In the last step, after each pair of SNPs independently was permuted using the above two permutation schemes and tested to get the prediction errors, the error rate difference (Δ E = E1 − E2) was calculated for each pair of SNPs. The Δ E was used to define the strength of the interaction exists, since omitting a strong interaction could have a strong affect on classification power. The larger the Δ E was, the stronger interaction signal was indicated for that pair of SNPs. The Δ Es were ranked and the pair of SNPs with the largest Δ E having the strongest interaction among all SNPs, or we could identify the top interactive SNPs given a particular threshold. For simulation studies, the same process was repeated on the 100 replicate datasets in order to calculate the overall success rate of interaction detection using our approach.
Multifactor dimensionality reduction (MDR)
Multifactor dimensionality reduction (MDR) is a very popular method that can accurately identifies gene-gene and gene-environmental interactions, which is nonparametric and model-free [8, 28]. To carry out an MDR analysis, a group of n genetic attributes or environmental factors are first selected from all provided factors as the model. All possible combination of the n factors are then represented in the n-dimensional space. The ratios of cases vs. controls are calculated in each condition of the n-factor combinations. The n-dimensional space could be reduced to one dimensional following the grouping rule: the spaces that have the number of cases more than controls are classified as higher risk group, while the spaces that have the numbers of controls more than cases are classified as lower risk group [8, 28]. The classification method can then be used on on this single variable at the reduced dimension space. Traditionally, MDR uses 10-fold cross validation. For each cross validation training set, models are ranked using balanced accuracy. The number one ranked model is the winner for this round. After the 10 rounds, the model with the plurality of wins across the training datasets is the overall winner for that model size. MDR has a lot of advantage. It reduces the dimensionality to one thus makes it easier for the later classification. It is non-parametric, where no parameters are estimated, which is a big advantage over lots of traditional parametric statistical methods. It is also model-free, where no genetic model is assumed and thus give it great utilization on studying the disease where no inheritance-model is known for that or those models are very complicated [8, 28]. Over the past decade, a lot of method and tools has been contributing to MDR to make it use more widely, such as a lot of filter approach to MDR, and a lot of wrapper approaches .

> _Recorded data_
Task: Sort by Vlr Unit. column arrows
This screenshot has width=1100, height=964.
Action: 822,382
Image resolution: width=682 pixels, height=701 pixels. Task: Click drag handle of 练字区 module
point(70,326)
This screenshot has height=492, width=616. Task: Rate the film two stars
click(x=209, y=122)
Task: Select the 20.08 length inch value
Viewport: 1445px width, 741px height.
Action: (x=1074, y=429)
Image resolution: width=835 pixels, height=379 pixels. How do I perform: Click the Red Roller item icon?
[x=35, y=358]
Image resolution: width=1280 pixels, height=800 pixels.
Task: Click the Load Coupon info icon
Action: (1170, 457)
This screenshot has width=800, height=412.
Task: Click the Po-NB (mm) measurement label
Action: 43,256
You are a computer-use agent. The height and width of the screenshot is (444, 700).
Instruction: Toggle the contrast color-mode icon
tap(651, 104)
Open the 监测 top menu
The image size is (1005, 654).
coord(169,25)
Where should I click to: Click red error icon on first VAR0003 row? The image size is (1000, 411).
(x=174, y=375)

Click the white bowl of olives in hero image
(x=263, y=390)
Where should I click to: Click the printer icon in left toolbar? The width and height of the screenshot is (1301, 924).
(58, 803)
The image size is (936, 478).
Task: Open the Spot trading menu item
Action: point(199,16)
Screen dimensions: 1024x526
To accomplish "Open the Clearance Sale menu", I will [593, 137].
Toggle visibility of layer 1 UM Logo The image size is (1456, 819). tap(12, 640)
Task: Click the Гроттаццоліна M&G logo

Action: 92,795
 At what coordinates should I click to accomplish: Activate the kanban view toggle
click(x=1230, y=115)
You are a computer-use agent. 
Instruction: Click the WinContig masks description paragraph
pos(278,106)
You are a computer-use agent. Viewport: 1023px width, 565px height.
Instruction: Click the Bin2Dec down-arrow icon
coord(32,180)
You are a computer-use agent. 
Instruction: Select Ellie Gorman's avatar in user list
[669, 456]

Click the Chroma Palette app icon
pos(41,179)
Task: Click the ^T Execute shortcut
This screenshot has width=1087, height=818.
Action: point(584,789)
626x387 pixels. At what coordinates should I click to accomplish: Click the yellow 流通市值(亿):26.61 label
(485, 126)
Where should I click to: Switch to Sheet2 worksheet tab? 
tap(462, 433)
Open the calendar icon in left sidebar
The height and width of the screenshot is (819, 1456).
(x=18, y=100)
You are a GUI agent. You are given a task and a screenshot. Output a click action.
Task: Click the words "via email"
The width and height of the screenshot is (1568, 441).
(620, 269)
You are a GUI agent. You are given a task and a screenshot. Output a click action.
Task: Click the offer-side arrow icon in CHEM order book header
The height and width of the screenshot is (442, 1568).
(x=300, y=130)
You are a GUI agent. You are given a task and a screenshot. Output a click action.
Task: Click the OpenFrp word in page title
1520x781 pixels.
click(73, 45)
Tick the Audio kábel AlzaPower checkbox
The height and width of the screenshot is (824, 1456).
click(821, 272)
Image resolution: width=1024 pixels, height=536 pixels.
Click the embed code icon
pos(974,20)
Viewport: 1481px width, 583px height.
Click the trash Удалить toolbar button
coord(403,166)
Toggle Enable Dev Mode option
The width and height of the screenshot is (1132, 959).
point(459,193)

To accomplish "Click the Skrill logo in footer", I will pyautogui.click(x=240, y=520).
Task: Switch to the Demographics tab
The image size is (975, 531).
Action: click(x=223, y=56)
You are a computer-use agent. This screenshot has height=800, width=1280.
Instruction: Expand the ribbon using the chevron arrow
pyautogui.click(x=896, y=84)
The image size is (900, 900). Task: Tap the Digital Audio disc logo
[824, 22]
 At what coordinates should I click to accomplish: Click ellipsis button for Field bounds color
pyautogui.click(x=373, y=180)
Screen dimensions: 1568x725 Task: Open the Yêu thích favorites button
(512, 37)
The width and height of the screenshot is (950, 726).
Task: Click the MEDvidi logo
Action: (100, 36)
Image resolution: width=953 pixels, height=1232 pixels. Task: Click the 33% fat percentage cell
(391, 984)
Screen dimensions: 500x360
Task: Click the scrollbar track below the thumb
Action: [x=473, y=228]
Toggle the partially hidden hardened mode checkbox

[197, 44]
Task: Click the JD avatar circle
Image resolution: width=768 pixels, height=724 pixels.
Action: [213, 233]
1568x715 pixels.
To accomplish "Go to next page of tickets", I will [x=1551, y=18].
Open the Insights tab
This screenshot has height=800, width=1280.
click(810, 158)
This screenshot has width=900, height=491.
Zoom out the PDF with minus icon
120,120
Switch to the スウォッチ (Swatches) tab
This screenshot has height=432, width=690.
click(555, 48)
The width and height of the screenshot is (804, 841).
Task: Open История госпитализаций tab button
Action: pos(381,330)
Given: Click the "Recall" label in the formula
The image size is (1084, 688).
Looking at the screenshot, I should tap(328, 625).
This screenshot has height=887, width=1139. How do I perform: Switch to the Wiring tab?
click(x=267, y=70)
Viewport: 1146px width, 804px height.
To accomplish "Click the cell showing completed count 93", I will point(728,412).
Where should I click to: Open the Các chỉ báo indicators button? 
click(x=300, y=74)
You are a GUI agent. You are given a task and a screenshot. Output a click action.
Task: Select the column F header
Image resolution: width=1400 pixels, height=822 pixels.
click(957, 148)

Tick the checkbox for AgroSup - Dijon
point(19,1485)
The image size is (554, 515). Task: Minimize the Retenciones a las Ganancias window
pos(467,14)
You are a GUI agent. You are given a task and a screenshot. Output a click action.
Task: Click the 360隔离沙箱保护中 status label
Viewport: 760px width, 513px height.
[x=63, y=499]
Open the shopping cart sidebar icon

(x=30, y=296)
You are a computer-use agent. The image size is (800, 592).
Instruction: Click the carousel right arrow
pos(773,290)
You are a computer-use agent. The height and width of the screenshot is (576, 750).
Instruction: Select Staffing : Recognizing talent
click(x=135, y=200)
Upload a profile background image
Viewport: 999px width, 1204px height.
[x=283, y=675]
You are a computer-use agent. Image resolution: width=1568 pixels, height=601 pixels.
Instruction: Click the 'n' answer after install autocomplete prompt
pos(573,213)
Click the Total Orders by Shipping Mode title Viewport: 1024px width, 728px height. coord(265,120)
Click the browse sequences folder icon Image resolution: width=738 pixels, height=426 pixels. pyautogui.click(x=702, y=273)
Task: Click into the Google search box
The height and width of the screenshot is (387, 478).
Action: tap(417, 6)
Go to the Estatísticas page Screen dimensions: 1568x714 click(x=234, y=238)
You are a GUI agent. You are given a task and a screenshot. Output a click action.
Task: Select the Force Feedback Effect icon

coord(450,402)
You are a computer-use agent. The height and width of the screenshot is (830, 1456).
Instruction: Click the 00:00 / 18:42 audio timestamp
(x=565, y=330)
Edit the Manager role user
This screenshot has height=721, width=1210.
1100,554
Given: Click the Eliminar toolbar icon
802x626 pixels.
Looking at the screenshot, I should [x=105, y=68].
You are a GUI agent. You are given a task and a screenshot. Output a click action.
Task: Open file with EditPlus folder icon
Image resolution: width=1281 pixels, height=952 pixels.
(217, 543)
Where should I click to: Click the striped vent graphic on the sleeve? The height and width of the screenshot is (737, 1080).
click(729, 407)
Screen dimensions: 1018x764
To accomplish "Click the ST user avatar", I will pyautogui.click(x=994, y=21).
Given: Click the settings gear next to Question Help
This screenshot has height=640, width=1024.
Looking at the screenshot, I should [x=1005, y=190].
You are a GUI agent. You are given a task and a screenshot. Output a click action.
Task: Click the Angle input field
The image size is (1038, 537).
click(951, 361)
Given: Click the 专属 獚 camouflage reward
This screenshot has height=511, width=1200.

> _What is expected_
Answer these questions from the text on SNP interactions and MDR.
(a) How is the error rate difference ΔE calculated for each pair of SNPs?
(b) In the simulation studies, how many replicate datasets was the process repeated on?
(c) What type of cross validation does MDR traditionally use?

> _Answer box_
(a) ΔE = E1 − E2.
(b) 100.
(c) 10-fold cross validation.